- **What this task involves**
Identify every line of the data below that contains the word "tree", and copy each of those lines in full.

(Records for locating described items)
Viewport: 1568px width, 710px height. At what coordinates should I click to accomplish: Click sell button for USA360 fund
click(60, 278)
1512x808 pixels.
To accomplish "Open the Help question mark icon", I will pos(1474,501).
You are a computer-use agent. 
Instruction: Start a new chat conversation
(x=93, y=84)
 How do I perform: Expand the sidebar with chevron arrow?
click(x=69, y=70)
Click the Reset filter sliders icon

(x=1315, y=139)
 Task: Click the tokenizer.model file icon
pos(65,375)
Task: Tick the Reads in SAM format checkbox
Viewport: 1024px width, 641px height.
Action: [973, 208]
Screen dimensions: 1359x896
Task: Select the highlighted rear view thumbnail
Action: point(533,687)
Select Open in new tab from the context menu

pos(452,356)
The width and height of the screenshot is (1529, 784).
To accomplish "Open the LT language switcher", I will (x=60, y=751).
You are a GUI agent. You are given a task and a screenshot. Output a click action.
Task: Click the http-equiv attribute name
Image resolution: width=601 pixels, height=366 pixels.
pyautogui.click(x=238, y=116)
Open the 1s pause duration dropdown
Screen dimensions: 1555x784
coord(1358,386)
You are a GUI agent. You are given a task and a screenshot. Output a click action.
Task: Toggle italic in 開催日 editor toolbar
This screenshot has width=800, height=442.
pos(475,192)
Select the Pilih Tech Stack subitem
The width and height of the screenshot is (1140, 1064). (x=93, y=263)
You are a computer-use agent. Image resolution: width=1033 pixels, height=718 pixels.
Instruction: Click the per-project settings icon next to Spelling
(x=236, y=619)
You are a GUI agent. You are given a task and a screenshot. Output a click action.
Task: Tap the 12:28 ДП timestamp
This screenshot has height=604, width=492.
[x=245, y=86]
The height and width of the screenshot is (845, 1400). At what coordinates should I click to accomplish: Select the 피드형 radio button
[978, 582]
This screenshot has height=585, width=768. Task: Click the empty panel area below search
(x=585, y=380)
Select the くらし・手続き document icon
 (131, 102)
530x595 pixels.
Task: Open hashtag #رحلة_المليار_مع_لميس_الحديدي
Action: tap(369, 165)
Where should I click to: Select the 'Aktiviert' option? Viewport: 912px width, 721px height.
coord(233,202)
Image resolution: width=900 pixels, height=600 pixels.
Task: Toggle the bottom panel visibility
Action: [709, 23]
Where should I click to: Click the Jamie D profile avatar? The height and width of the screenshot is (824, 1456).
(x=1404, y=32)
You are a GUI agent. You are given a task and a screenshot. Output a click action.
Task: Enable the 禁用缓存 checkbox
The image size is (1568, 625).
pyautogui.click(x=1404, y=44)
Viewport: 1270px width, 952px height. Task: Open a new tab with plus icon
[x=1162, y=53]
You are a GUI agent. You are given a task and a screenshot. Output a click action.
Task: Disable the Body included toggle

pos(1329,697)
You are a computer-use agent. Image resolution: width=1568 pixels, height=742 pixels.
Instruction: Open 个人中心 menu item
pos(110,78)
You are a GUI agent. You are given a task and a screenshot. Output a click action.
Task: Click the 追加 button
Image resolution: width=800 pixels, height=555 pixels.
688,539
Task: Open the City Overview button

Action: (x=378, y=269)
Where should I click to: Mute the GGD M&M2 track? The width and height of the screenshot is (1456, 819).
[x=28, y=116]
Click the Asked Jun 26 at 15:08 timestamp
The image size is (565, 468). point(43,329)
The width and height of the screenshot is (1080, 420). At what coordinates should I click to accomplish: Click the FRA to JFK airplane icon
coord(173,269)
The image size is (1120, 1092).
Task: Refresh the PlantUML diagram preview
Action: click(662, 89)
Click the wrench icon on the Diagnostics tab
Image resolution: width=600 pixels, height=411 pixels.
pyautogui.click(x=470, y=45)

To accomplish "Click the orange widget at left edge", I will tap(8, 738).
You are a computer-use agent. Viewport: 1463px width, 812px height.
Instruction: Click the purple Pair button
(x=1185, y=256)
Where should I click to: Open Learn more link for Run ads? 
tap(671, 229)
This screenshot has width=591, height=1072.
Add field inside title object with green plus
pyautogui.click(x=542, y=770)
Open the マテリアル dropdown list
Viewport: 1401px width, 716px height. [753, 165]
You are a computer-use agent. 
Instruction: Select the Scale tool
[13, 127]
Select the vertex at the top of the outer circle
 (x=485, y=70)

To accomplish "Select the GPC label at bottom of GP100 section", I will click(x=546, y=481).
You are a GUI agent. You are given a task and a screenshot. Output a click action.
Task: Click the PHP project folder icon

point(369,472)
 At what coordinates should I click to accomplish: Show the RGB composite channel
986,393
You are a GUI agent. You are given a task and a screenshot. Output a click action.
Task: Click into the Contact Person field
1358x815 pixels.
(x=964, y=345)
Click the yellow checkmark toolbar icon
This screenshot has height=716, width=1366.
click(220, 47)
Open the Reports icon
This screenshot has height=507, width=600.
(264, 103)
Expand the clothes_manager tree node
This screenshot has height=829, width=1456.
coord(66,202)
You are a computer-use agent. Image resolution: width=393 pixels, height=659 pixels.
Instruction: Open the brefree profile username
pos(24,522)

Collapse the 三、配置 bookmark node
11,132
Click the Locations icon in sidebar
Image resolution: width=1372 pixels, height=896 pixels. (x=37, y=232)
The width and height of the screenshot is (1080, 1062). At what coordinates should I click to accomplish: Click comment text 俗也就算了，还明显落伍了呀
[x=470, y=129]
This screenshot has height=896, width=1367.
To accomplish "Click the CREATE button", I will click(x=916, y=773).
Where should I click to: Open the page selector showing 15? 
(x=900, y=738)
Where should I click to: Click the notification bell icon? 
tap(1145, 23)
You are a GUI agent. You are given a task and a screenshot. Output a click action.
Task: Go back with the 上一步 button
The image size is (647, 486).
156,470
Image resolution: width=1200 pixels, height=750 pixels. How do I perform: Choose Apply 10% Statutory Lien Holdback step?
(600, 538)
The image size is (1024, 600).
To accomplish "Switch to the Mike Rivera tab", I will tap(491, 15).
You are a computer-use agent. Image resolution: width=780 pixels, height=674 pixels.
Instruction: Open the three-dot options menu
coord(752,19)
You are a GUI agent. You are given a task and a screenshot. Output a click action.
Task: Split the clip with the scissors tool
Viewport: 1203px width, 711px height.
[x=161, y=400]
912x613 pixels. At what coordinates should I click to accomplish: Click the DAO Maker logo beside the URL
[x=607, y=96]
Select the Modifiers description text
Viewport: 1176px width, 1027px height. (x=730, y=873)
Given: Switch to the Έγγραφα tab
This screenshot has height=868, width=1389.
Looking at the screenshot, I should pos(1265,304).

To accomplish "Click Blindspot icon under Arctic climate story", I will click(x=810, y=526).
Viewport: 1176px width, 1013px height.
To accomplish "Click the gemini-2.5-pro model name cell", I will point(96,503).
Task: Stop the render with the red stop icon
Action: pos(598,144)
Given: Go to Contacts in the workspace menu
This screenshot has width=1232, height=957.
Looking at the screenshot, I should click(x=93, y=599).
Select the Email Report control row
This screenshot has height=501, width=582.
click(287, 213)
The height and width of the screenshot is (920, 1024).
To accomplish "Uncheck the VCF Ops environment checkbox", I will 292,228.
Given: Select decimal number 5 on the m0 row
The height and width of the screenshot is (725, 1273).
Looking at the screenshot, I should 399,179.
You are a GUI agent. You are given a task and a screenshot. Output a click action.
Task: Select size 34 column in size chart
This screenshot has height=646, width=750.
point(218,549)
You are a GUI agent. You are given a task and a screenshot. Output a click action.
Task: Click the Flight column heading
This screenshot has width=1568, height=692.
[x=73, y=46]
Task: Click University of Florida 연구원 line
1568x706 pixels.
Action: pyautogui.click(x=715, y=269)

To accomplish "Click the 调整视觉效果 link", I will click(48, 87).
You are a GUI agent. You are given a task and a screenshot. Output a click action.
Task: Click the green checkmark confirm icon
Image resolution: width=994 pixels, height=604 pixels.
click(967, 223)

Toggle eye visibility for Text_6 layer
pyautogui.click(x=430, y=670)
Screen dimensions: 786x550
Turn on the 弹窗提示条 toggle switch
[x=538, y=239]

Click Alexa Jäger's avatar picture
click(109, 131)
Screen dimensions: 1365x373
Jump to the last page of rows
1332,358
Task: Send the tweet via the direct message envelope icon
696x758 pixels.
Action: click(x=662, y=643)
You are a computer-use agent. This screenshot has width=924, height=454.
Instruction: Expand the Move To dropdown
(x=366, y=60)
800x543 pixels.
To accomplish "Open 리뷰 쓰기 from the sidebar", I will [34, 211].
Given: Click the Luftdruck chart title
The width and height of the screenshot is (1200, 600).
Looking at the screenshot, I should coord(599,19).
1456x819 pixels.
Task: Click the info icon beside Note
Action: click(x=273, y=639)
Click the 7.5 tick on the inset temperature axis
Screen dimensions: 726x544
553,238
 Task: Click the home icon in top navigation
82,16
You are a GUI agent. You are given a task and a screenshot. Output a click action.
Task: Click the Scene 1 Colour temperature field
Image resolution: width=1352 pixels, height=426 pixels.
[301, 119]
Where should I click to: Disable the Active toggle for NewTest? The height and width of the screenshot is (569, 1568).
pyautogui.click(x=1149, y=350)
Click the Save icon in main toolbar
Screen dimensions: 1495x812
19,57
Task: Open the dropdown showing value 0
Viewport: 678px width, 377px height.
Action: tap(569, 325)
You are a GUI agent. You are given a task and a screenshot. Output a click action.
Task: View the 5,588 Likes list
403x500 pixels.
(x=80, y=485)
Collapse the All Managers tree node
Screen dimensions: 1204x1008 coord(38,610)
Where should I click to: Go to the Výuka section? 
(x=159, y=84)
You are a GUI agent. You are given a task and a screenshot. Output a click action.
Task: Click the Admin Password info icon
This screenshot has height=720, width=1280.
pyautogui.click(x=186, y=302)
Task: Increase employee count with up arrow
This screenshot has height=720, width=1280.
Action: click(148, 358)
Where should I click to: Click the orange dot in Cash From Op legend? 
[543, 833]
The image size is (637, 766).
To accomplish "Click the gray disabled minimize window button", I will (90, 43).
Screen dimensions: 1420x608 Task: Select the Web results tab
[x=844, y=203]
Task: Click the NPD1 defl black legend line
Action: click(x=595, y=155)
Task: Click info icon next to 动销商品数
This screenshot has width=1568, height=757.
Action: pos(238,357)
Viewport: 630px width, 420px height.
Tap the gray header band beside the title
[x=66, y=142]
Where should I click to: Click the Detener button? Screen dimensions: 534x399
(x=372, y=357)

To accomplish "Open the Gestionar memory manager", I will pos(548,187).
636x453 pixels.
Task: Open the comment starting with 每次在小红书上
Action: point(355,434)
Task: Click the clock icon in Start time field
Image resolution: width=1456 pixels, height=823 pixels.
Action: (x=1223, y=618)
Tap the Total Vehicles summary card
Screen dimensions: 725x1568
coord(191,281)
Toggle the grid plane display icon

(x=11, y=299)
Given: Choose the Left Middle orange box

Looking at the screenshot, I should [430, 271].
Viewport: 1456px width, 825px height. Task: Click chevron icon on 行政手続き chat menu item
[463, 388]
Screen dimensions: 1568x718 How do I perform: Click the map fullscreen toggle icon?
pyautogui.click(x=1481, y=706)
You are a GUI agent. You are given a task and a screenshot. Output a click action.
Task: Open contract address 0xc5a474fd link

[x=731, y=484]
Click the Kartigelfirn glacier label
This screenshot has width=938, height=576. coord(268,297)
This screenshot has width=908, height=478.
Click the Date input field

- **Answer to the problem**
Expand the clothes_manager tree node
Collapse the All Managers tree node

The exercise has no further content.